Grub, another sequel to Doodle Grub, was first released in June 2014 for iOS and included a new map feature which the user can navigate to uncover new levels. In November 2014, the company released The Sandbox EDU, a new version of the game with several changes to make the game appropriate to children and educational. In April 2015, the company released, Garfield: Survival of the Fattest, a game based on the Garfield comic strip. Developed in partnership with Paws, Inc., the production company for the comic strip, the game allows the user to control multiple characters to complete quests on an expanding wilderness campsite.

In June 2016, the company released The Sandbox Evolution, another sequel to the 2012 game. The new gameplay featured more than 160 elements that can be used to create a universe, including "the ability to create electrical machines that utilize levers, batteries, sensors and more". By 2019, the company had released several games, such as a game based on Thomas & Friends. In September 2019, Pixowl released The Addams Family Mystery Mansion, a game based on The Addams Family.

=== Blockchain and metaverse ===
In August 2018, Animoca Brands acquired Pixowl for $4.875 million in cash and stock. At the time of the acquisition, Pixowl had 27 employees working in San Francisco and Buenos Aires. Now a subsidiary of Animoca Brands, Pixowl changed its incorporation name to TSB Gaming LTD and began doing business simply under the name The Sandbox as it was preparing to release a sequel to The Sandbox in a 3D game format with blockchain integration.

In March 2020, the company raised $2.01 million in cash and cryptocurrency and planned to raise more funds through sale of it cryptocurrency SAND, the Ethereum-based utility token used on The Sandbox. Virtual real estate on the platform began to be sold as property in plots representing no smaller than 9,216 m2 with air space up to 128 m.

In February 2021, a pair of sales of plots of land in The Sandbox were reported to have been valued at a total of $2.8 million. As of November 2021, there were more than 12,000 digital land owners on The Sandbox, including significant parcels of land were owned by musical artists Snoop Dogg, and Deadmau5, investors Cameron Winklevoss, Tyler Winklevoss, and Adrian Cheng, as well as companies like video game developer Atari and cryptocurrency exchange Binance. In November 2021, the company also completed a Series B funding round in which it raised $93 million. Its investors included SoftBank Group, LG Technology Ventures, Samsung Next, and Liberty City Ventures. In December 2021, The Sandbox was the site of the biggest virtual land sale reported to date with a $4.3 million deal between Atari SA and Republic Realm, a virtual real estate developer.
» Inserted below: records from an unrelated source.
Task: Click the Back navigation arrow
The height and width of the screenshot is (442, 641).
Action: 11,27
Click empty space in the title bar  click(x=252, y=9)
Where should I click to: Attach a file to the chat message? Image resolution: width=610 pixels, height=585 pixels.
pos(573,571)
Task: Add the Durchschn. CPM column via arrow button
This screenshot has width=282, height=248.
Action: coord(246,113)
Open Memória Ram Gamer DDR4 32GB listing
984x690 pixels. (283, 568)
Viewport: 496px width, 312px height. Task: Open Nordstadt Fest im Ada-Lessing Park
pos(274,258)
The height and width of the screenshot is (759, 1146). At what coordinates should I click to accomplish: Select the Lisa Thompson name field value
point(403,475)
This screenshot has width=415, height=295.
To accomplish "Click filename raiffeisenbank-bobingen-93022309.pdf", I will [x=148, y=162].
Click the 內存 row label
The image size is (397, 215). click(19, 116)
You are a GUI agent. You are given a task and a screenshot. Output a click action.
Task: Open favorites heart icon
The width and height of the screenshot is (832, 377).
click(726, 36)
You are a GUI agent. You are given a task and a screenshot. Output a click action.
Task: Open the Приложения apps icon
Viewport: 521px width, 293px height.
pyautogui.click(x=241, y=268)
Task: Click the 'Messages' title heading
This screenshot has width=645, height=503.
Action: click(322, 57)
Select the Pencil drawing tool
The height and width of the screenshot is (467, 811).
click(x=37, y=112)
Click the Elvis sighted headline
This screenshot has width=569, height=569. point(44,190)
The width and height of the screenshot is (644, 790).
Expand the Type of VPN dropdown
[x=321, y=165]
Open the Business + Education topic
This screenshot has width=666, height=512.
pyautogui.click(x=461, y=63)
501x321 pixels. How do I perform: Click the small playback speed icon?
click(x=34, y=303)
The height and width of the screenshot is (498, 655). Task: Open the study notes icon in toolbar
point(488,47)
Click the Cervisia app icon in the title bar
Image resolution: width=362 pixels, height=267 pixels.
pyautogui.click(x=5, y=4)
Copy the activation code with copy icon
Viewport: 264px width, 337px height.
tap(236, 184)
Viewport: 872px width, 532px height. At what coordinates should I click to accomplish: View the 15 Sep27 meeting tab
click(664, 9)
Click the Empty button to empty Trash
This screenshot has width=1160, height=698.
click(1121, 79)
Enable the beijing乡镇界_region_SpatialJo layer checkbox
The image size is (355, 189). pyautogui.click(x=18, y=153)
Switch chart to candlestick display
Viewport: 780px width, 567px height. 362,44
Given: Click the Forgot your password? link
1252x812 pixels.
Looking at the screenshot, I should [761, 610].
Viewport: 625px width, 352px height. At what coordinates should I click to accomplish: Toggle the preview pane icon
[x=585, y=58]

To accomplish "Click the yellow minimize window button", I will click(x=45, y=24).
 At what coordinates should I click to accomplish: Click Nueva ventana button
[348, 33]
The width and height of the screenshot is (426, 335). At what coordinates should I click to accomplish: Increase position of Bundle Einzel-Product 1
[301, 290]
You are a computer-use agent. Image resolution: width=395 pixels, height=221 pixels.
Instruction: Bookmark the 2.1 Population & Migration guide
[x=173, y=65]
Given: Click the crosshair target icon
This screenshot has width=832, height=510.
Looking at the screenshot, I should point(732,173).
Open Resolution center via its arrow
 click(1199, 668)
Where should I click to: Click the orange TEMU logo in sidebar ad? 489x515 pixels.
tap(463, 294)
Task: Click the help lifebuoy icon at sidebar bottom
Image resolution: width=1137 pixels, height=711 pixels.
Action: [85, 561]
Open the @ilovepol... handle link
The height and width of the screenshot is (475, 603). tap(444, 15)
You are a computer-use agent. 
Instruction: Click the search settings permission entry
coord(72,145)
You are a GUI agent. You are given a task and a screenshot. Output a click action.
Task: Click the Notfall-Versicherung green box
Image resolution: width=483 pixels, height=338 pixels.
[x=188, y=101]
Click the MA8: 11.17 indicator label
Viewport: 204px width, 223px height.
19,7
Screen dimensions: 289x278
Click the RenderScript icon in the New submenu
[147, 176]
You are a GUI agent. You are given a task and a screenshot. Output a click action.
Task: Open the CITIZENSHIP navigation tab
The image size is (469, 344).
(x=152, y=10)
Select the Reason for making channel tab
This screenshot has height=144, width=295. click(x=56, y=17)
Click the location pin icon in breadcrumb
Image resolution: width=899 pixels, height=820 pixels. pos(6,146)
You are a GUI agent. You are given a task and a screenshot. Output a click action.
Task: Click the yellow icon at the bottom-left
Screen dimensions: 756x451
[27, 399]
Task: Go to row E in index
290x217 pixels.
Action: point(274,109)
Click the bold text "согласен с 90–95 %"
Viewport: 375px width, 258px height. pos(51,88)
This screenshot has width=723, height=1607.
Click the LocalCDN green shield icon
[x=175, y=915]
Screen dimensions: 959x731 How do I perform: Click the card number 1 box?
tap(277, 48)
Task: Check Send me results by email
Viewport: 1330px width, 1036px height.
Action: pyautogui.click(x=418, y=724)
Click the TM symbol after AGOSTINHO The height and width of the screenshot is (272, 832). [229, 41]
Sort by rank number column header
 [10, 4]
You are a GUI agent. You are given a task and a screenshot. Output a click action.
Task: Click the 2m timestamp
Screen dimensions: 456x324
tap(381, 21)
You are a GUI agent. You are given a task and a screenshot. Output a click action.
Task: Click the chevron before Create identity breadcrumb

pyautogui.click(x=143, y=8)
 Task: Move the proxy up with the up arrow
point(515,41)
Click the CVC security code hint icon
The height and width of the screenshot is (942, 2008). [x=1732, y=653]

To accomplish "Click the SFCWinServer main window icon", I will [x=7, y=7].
The platform launched for alpha stage testing in November 29 to December 20, 2021, attracting more than 200,000 users. In March 2022, the company announced a partnership with Paris Hilton's 11:11 Media to include "with an avatar and a dedicated space within the platform featuring a game-like experience themed around her". In October 2022, Gucci opened the "Gucci Vault Land" on the platform, where users could play games to potentially win raffles for platform's cryptocurrency. That month, a report indicated that The Sandbox had around 500 daily active users interacting with the platform's blockchain. Animoca Brand's founder, Sat Yiu said that this number was not representative of engagement, as the Sandbox claimed to have around 200,000 monthly active users at that time.